▸ Problem to work on
Every record must be copied exactly, from first line to last.

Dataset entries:
"""
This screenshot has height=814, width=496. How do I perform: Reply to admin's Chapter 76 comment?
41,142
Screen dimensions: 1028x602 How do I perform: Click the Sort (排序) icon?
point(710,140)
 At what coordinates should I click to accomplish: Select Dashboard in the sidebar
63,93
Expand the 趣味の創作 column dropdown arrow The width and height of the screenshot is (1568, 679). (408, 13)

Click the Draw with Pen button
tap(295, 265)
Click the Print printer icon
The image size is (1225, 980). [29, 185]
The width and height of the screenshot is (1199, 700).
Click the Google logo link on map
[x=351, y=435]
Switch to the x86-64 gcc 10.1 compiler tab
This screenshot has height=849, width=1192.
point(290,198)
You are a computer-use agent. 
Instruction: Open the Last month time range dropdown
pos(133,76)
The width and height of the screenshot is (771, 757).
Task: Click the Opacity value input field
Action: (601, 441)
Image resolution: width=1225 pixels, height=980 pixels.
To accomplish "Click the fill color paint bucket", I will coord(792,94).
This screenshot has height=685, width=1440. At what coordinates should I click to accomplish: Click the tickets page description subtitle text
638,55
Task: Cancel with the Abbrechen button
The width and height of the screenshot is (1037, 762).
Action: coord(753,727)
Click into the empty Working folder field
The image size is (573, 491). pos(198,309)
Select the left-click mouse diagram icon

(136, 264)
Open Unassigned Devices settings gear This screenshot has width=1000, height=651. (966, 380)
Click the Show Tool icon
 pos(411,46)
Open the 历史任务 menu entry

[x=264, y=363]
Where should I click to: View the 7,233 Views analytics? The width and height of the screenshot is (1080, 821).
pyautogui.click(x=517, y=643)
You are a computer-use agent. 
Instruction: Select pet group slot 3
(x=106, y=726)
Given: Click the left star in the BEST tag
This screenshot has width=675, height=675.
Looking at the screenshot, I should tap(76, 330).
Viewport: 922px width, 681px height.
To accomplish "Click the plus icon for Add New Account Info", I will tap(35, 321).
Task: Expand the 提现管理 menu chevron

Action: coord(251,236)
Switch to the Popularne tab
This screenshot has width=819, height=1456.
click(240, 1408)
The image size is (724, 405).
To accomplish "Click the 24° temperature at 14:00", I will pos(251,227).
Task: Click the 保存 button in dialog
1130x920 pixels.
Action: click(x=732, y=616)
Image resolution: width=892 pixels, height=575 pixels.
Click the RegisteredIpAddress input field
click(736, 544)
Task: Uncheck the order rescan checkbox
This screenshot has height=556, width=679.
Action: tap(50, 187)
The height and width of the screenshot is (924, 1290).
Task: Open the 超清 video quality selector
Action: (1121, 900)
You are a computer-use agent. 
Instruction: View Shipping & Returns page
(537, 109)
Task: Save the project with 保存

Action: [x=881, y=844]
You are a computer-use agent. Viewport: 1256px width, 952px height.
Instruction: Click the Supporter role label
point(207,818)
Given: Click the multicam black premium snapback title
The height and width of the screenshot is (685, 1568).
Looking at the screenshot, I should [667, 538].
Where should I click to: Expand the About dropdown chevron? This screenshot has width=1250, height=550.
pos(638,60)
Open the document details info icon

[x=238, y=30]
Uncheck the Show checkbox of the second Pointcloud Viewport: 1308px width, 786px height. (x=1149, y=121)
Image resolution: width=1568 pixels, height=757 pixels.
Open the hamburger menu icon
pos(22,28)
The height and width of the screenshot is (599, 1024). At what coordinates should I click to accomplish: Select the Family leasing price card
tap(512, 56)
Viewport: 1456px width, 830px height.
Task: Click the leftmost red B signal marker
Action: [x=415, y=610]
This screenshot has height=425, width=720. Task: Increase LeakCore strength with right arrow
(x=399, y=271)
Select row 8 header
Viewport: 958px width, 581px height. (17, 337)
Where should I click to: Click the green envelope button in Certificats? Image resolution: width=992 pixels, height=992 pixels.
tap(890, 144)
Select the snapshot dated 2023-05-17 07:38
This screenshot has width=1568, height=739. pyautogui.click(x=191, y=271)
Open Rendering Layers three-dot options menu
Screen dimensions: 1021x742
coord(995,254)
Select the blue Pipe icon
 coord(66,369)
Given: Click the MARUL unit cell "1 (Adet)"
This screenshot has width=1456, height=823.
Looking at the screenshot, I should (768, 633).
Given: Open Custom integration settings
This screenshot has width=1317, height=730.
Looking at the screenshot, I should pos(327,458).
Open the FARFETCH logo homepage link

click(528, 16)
"""
▸ Output
This screenshot has height=814, width=496. How do I perform: Reply to admin's Chapter 76 comment?
41,142
Screen dimensions: 1028x602 How do I perform: Click the Sort (排序) icon?
point(710,140)
 At what coordinates should I click to accomplish: Select Dashboard in the sidebar
63,93
Expand the 趣味の創作 column dropdown arrow The width and height of the screenshot is (1568, 679). (408, 13)

Click the Draw with Pen button
tap(295, 265)
Click the Print printer icon
The image size is (1225, 980). [29, 185]
The width and height of the screenshot is (1199, 700).
Click the Google logo link on map
[x=351, y=435]
Switch to the x86-64 gcc 10.1 compiler tab
This screenshot has height=849, width=1192.
point(290,198)
You are a computer-use agent. 
Instruction: Open the Last month time range dropdown
pos(133,76)
The width and height of the screenshot is (771, 757).
Task: Click the Opacity value input field
Action: (601, 441)
Image resolution: width=1225 pixels, height=980 pixels.
To accomplish "Click the fill color paint bucket", I will coord(792,94).
This screenshot has height=685, width=1440. At what coordinates should I click to accomplish: Click the tickets page description subtitle text
638,55
Task: Cancel with the Abbrechen button
The width and height of the screenshot is (1037, 762).
Action: coord(753,727)
Click into the empty Working folder field
The image size is (573, 491). pos(198,309)
Select the left-click mouse diagram icon

(136, 264)
Open Unassigned Devices settings gear This screenshot has width=1000, height=651. (966, 380)
Click the Show Tool icon
 pos(411,46)
Open the 历史任务 menu entry

[x=264, y=363]
Where should I click to: View the 7,233 Views analytics? The width and height of the screenshot is (1080, 821).
pyautogui.click(x=517, y=643)
You are a computer-use agent. 
Instruction: Select pet group slot 3
(x=106, y=726)
Given: Click the left star in the BEST tag
This screenshot has width=675, height=675.
Looking at the screenshot, I should tap(76, 330).
Viewport: 922px width, 681px height.
To accomplish "Click the plus icon for Add New Account Info", I will tap(35, 321).
Task: Expand the 提现管理 menu chevron

Action: coord(251,236)
Switch to the Popularne tab
This screenshot has width=819, height=1456.
click(240, 1408)
The image size is (724, 405).
To accomplish "Click the 24° temperature at 14:00", I will pos(251,227).
Task: Click the 保存 button in dialog
1130x920 pixels.
Action: click(x=732, y=616)
Image resolution: width=892 pixels, height=575 pixels.
Click the RegisteredIpAddress input field
click(736, 544)
Task: Uncheck the order rescan checkbox
This screenshot has height=556, width=679.
Action: tap(50, 187)
The height and width of the screenshot is (924, 1290).
Task: Open the 超清 video quality selector
Action: (1121, 900)
You are a computer-use agent. 
Instruction: View Shipping & Returns page
(537, 109)
Task: Save the project with 保存

Action: [x=881, y=844]
You are a computer-use agent. Viewport: 1256px width, 952px height.
Instruction: Click the Supporter role label
point(207,818)
Given: Click the multicam black premium snapback title
The height and width of the screenshot is (685, 1568).
Looking at the screenshot, I should [667, 538].
Where should I click to: Expand the About dropdown chevron? This screenshot has width=1250, height=550.
pos(638,60)
Open the document details info icon

[x=238, y=30]
Uncheck the Show checkbox of the second Pointcloud Viewport: 1308px width, 786px height. (x=1149, y=121)
Image resolution: width=1568 pixels, height=757 pixels.
Open the hamburger menu icon
pos(22,28)
The height and width of the screenshot is (599, 1024). At what coordinates should I click to accomplish: Select the Family leasing price card
tap(512, 56)
Viewport: 1456px width, 830px height.
Task: Click the leftmost red B signal marker
Action: [x=415, y=610]
This screenshot has height=425, width=720. Task: Increase LeakCore strength with right arrow
(x=399, y=271)
Select row 8 header
Viewport: 958px width, 581px height. (17, 337)
Where should I click to: Click the green envelope button in Certificats? Image resolution: width=992 pixels, height=992 pixels.
tap(890, 144)
Select the snapshot dated 2023-05-17 07:38
This screenshot has width=1568, height=739. pyautogui.click(x=191, y=271)
Open Rendering Layers three-dot options menu
Screen dimensions: 1021x742
coord(995,254)
Select the blue Pipe icon
 coord(66,369)
Given: Click the MARUL unit cell "1 (Adet)"
This screenshot has width=1456, height=823.
Looking at the screenshot, I should (768, 633).
Given: Open Custom integration settings
This screenshot has width=1317, height=730.
Looking at the screenshot, I should pos(327,458).
Open the FARFETCH logo homepage link

click(528, 16)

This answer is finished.